Every Beowulf an Original

Every Beowulf an Original:
An Analysis of Two Beowulf Translations and Their Postmodern Elements
           
            Probably the most interesting element about Beowulf is that the modern reader cannot read the poem with new eyes.  What is fascinating is that a poem, the original composition of which scholars cannot date, in a single manuscript which has been so badly damaged,  has generated so many interpretations in its various translations that one cannot be as close to the text as would be necessary to have a proper reading and understanding of it, such that the poet would have desired and only his immediate audience may have achieved.  But the mystery of the poem also provides its greatest element: it now exists in multiple translations, each very much different, each with a specific audience in mind, and each filling in gaps in the poem as the translator sees fit.  The poem in a sense exists outside itself, outside of time, and thus the modern audience can revel in both the frustration of figuring out what it all means and the joy of approaching the text in so many ways through translation as to keep it fresh; indeed, each reread of the same translation can alone effectuate these feelings, and they are furthered when considering a number of translations.  What this allows, then, is a text that is postmodern in its nature.  The poem is essentially living after the end or in ruins; it is untimely, multitemporal, and polychronic simultaneously; it exists in so many translations that its ontological and semantic nature is skewed.  Beowulf is necessarily a postmodern text, and when considering the poem in translation, each offers a new, vibrant reading that is equally as valid- with some qualifications, of course- as all the others, reinventing the poem for the reader each time and indeed existing as more than a translation, and rather as an individual poem in its own right.

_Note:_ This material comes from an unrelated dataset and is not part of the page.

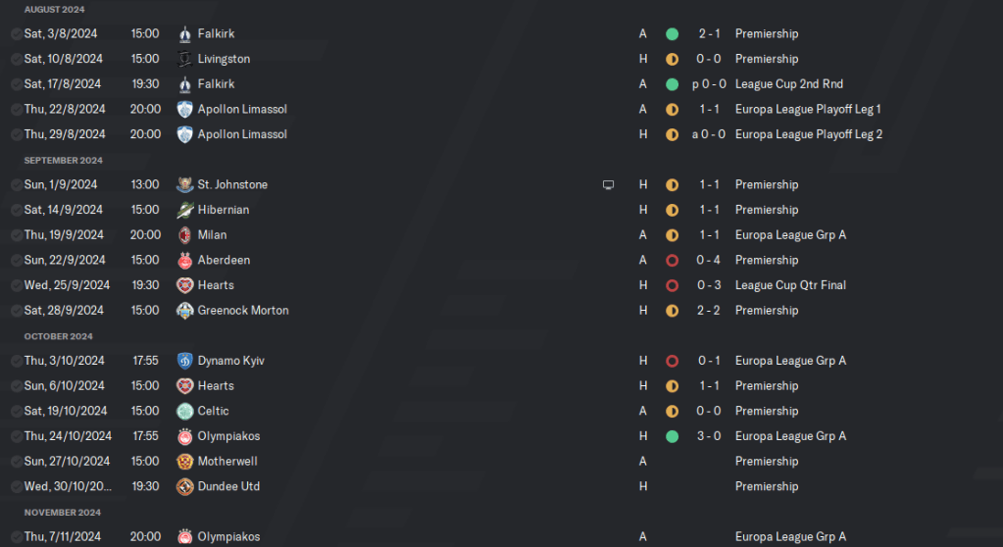
Task: Toggle the check circle beside Sun, 6/10/2024
Action: (17, 386)
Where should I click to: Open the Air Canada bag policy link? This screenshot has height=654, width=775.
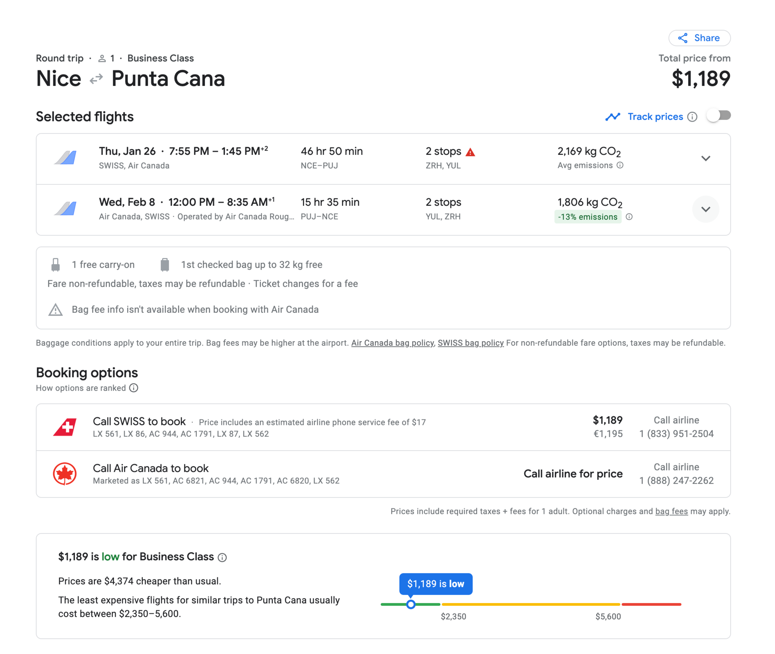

            Two translations were published recently at relatively the same time, one on each side of the century mark: R.M. Liuzza's Beowulf: A New Verse Translation in 1999 and Seamus Heaney's Beowulf: A Verse Translation in 2001, and shortly after, reviews of each were published and often by the same critic.  In general, each version of Beowulf received its due, but the recognition of the differences quickly came into view.  Heather O'Donoghue, in her review in Translation and Literature, noted that "comparisons have indeed been inevitable, but not necessarily odious, because these two productions could hardly be more different in their objectives and achievements.  Though he would probably not claim it, Heaney has provided precisely the substitute for or the re-creation of the original poem which Liuzza disavows " (250).  Before addressing and attempting to further the reviews in scope, however, I think it is necessary to address the idea that the translation of an untimely poem is really an original poem in itself and to offer a relatively thorough close reading on a dynamic section of each text so that it can be referenced in discussing the postmodern Beowulf.  The selected text for the close reading is lines 86-98 in both the original Old English and the two translations.  Certain words from the Old English will be analyzed, and the following selection is provided for reference:
Ðā se ellengǣst earfoðlīce
þrāge geþolode, sē þe in þȳstrum bād,
þæt hē dōgora gehwām drēam gehȳrde
hlūdne in healle; þǣr wæs hearpan swēg,
swutol sang scopes.  (ll. 86-90)
This passage is obviously translated differently in Liuzza's version than it is in Heaney's, but what is interesting is that in some ways it differs greatly and in others on a smaller level.  The lines are those in which the reader is first introduced to Grendel, just before he attacks Heorot.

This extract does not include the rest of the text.